11.25.2010

Popol Vuh

The Popol Vuh is the creation story of the Quiché Maya of present day Guatemala. It also serves as a narrative of the adventures of the Hero Twins, Hunahpu and Xbalanque.

The Quiché language did not have an alphabetic writing system; only glyphs, until Spanish missionaries introduced one. The intent was to have the native people translate Christian sermons and prayers to the various Mayan languages. The Mayans soon realized they could also use this system for their own means.

Before long, members of the Cauecs, the Greathouses, and the Lord Quchés lineages, who had once ruled the Quiché kingdom authored the alphabetic text of the Popol Vuh. Their text was then copied and translated into Spanish by friar Francisco Ximénez between 1701 - 1703. His is the only surviving copy of the alphabetic text. The irony is that Christian missionaries were the ones who destroyed all but four known books of the ancient Mayan hieroglyphic texts.

The Mayan authors of the alphabetic Popol Vuh make reference to writing "in Christendom" and therefore choose to keep their identities secret. In one passage it seems the authors are recording the story from memory of its long performance or what they had seen of the ancient text. Only a specially trained diviner daykeeper, called ajq'ij could have read and made sense of the hieroglyphic work. The authors of the alphabetic text state that "the one who reads and assesses" the original and ancient writing has a hidden identity. This leads one to believe that perhaps another secret copy of the Popol Vuh existed between 1554-1558, when their text is believed to have been written.

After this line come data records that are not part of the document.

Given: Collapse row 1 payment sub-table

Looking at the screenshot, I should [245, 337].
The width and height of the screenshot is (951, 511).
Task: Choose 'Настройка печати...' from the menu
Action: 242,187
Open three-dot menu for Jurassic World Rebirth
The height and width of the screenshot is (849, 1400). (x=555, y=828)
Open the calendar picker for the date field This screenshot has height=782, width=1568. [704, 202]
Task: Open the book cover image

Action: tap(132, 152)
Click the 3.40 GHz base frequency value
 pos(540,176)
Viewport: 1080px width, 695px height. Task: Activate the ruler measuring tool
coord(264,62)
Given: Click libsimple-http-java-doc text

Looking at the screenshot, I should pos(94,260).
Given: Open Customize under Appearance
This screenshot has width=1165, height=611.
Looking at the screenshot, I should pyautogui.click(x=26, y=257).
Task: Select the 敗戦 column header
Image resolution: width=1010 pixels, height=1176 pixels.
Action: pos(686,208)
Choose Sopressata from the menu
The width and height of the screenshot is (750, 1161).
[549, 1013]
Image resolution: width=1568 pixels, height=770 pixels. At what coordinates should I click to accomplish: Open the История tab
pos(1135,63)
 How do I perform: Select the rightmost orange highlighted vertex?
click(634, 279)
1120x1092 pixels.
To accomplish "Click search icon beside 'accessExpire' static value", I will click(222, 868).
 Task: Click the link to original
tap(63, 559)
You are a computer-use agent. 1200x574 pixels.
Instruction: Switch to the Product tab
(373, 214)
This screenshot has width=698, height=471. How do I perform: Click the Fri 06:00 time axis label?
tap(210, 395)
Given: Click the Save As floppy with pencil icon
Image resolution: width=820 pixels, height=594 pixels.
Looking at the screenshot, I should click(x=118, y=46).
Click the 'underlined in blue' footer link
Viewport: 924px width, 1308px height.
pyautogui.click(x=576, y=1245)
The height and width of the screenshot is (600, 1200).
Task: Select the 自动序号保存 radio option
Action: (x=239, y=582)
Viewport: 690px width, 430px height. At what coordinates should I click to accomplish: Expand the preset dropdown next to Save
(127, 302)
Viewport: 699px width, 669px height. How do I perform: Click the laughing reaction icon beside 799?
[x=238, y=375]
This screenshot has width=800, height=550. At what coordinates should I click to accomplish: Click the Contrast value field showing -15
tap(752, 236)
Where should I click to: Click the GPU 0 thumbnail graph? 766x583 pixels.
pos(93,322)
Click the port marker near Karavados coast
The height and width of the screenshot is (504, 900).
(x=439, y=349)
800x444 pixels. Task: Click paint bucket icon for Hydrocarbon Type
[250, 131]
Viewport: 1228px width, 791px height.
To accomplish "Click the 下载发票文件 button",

The four books known to survive today are the Madrid, Paris, and Dresden codices, as well as a version found by looters in a dry cave in Chiapas in 1966. Dennis Tedlock's 1996 revision of, Popol Vuh: The Definitive Edition of the Mayan Book of the Dawn of Life and the Glories of the Gods and Kings gives wonderful insight to the linguistic and cultural considerations necessary to understand the Popol Vuh.